SANDUSKY For a luxury spa experience, North Coast residents need not travel to Paris -- but they sho
Annie Zelm
May 24, 2010



For a luxury spa experience, North Coast residents need not travel to Paris -- but they should look for the Eiffel Tower.

French Nails & Spa Owner Brandie Pham Cain seeks to provide her customers with manicures, pedicures and facials that have the quality of a high-end salon without the high-end price tag.

After working in metropolitan areas across the coast, Pham Cain settled here, at the spa with the iconic tower as its logo along U.S. 250.

"I've moved all over the United States, but this is my favorite spot because it's the best place for raising children," the Huron resident said.

As she buffs a client's fingernails and pushes back the cuticles, Pham Cain, 36, said her loyal customers are what have kept her in the business for 17 years.

A native of Vietnam, she fled to the United States with her family at the age of 7 to escape Communist soldiers in 1980.

"In Vietnam, they would let you survive, but not live," she said. "My mom knew we wouldn't have an education if we stayed."

Before moving to Sacramento, Calif., she and her parents and five siblings spent three years in a refugee camp -- an experience she said she did not fully grasp until years later.

As a child, she said, it simply meant there was always someone to play with and something to do, but every activity was monitored.

Each person was issued two outfits to wear during their stay, and waiting for food was part of the daily routine. There were also occasional bombings adding to the fear and uncertainty.

In California, Pham Cain began working at a salon while in high school and became a licensed manicurist at 18. She went on to college to pursue a degree in accounting at California State University but decided she preferred working with people to crunching numbers.

Walking in open-toed heels that showcase fluorescent pink toenails, Pham Cain points out a section of the salon she is converting to a facial room.

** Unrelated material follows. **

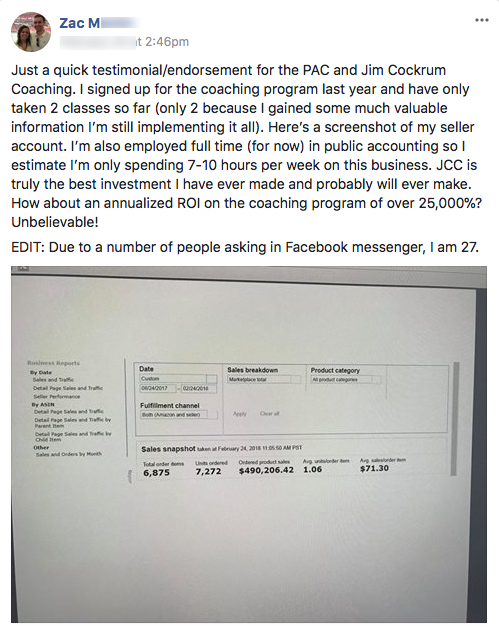Open Seller Performance report
Viewport: 499px width, 627px height.
(56, 396)
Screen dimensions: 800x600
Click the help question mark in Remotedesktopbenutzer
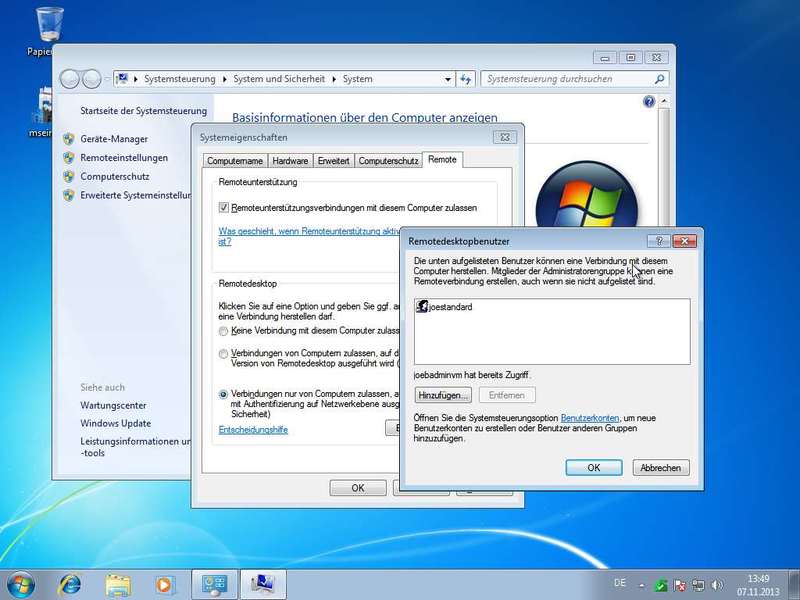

Her husband, Shawn Cain, is a full-time student earning a degree in manufacturing engineering, so she works 10 hours a day, six days a week to make ends meet.

With two sons who are 13 and 4, she's up by 5:30 a.m. every day. After simultaneously cooking breakfast and dinner and driving the boys to school, she manages to squeeze in a few loads of laundry before arriving at the salon at 10 a.m.

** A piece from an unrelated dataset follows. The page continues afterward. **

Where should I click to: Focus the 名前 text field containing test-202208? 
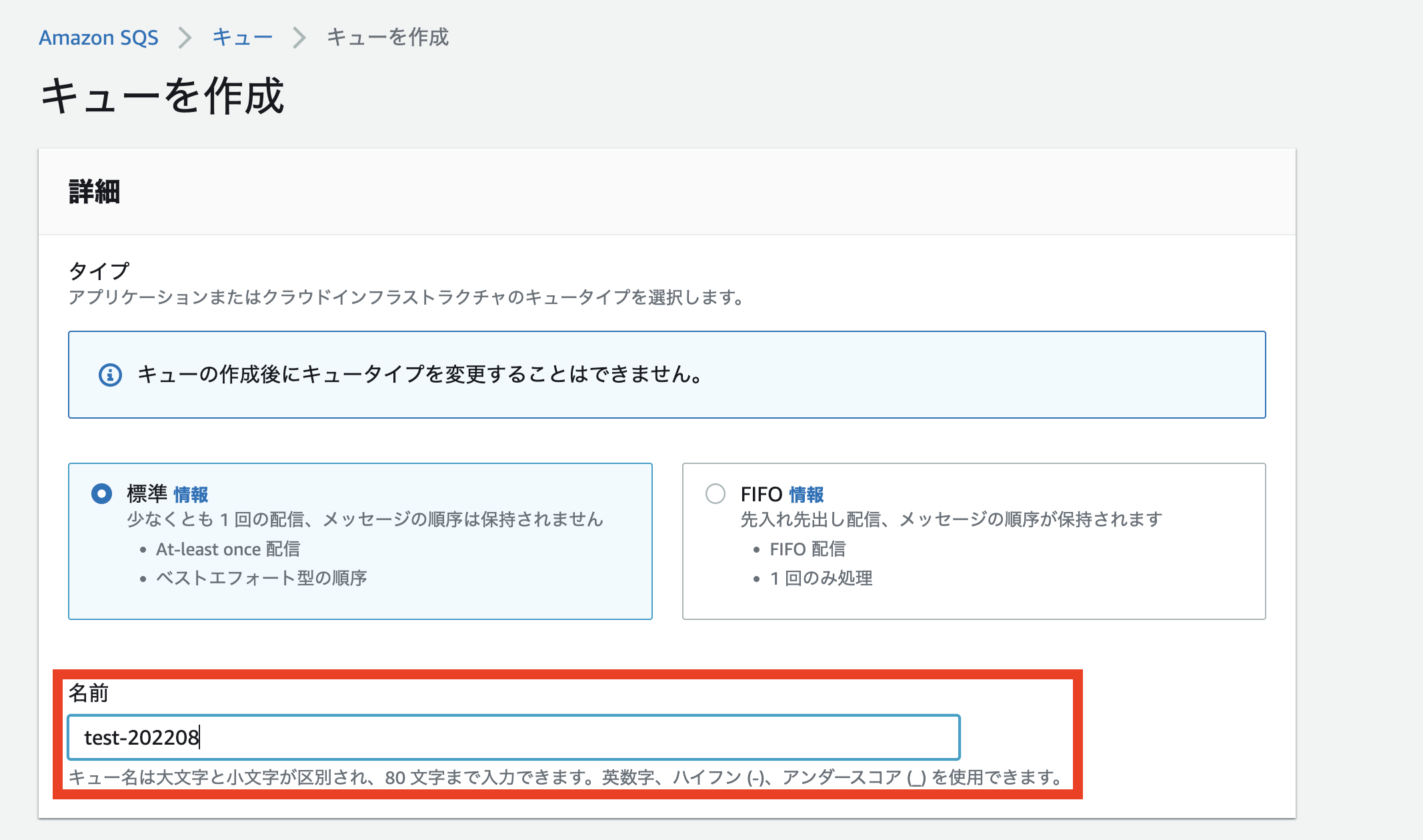(513, 737)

Most nights, she doesn't make it home until after 8 p.m., giving her a few short hours to spend with her family before they head off to bed.

"Things are very tight right now," she said. "Family time is very important to me, and my husband is great -- he works around their schedule."

At the salon, she emphasizes the use of natural products and formulas which are free of methyl methacrylate, or MMA -- a cheap adhesive that can be destructive to nail enamel and hazardous to one's health. There are no hidden costs for services, such as trimming extra-long nails -- just one upfront price, she said.

In addition to the traditional acrylic nail sets, she offers silk, solar and airbrushed nails and provides a full array of spa services, including paraffin wax dips or sea salt scrubs. She welcomes walk-ins or appointments and willingly accepts groups, from bridal parties to birthdays.

"I like my customers to relax," she said. "I want to do something affordable that's a high-end experience."